● **EXERCISE INSTRUCTIONS**
Copy the data word for word, starting at the line that contains "Given: Click the trophy volume icon" and ending at the end of the data. Leave the pictures out of your output.

● **THE DATA**
------------------------------------------------------------------------

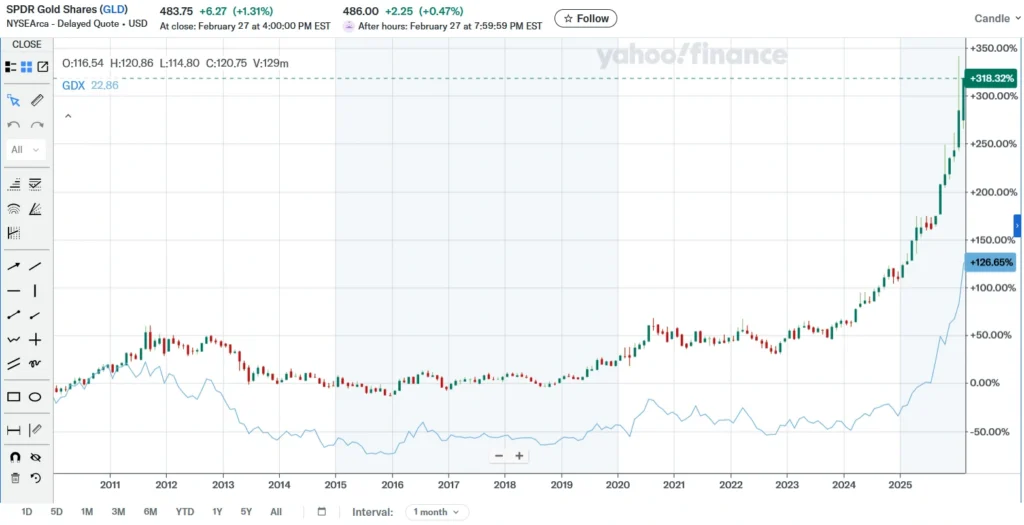
Task: Collapse the chart legend with the chevron
Action: pyautogui.click(x=67, y=116)
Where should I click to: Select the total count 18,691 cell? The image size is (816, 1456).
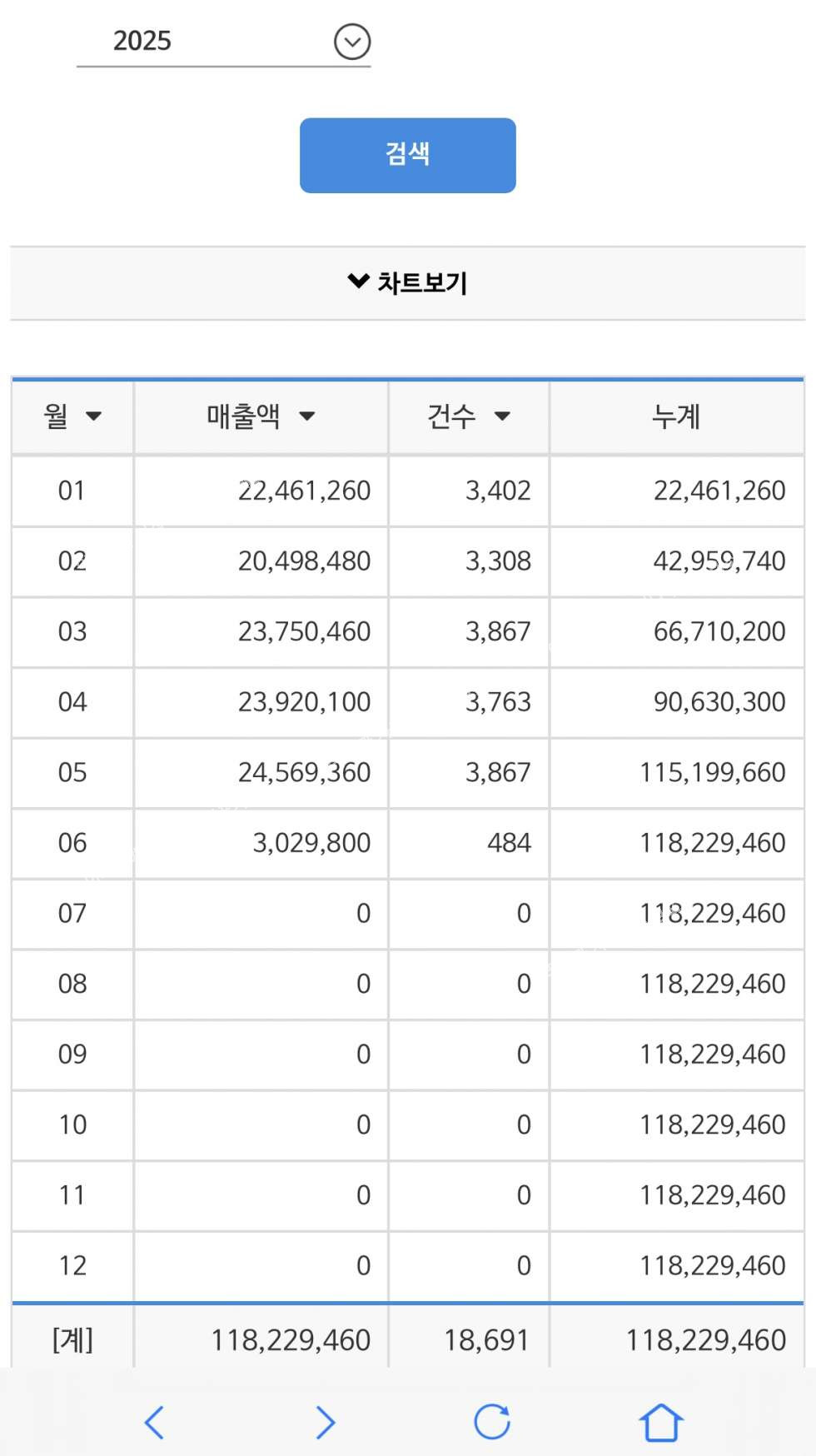[486, 1339]

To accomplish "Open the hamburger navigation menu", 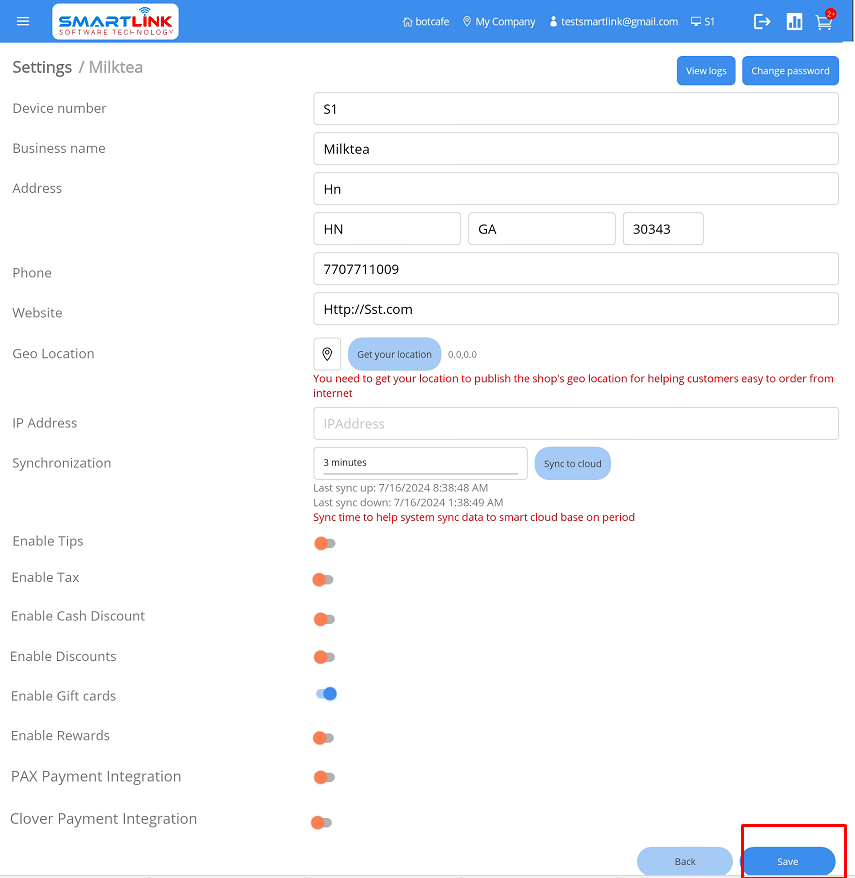I will point(24,21).
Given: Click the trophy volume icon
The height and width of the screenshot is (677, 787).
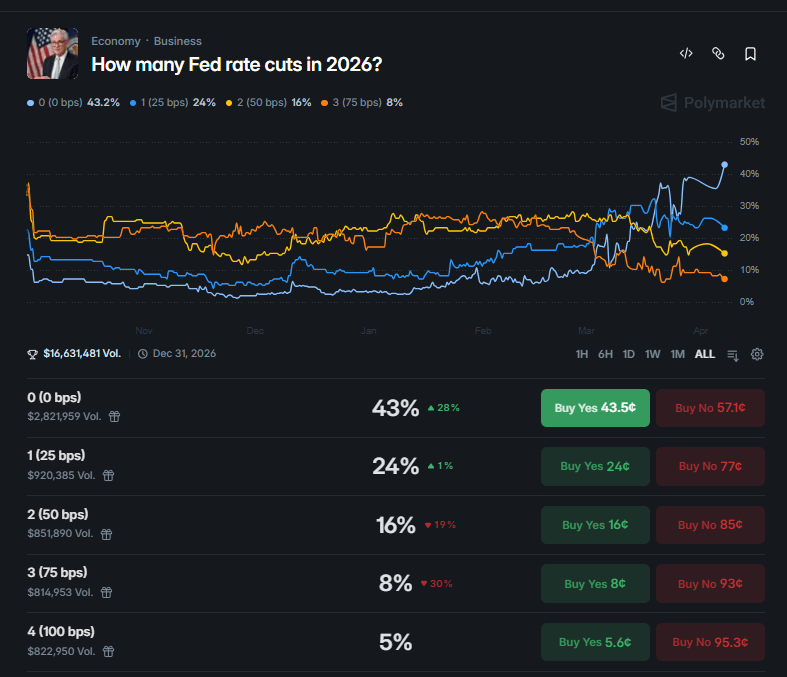Looking at the screenshot, I should [x=33, y=354].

------------------------------------------------------------------------

● **WRITTEN SOLUTION**
Given: Click the trophy volume icon
The height and width of the screenshot is (677, 787).
Looking at the screenshot, I should [x=33, y=354].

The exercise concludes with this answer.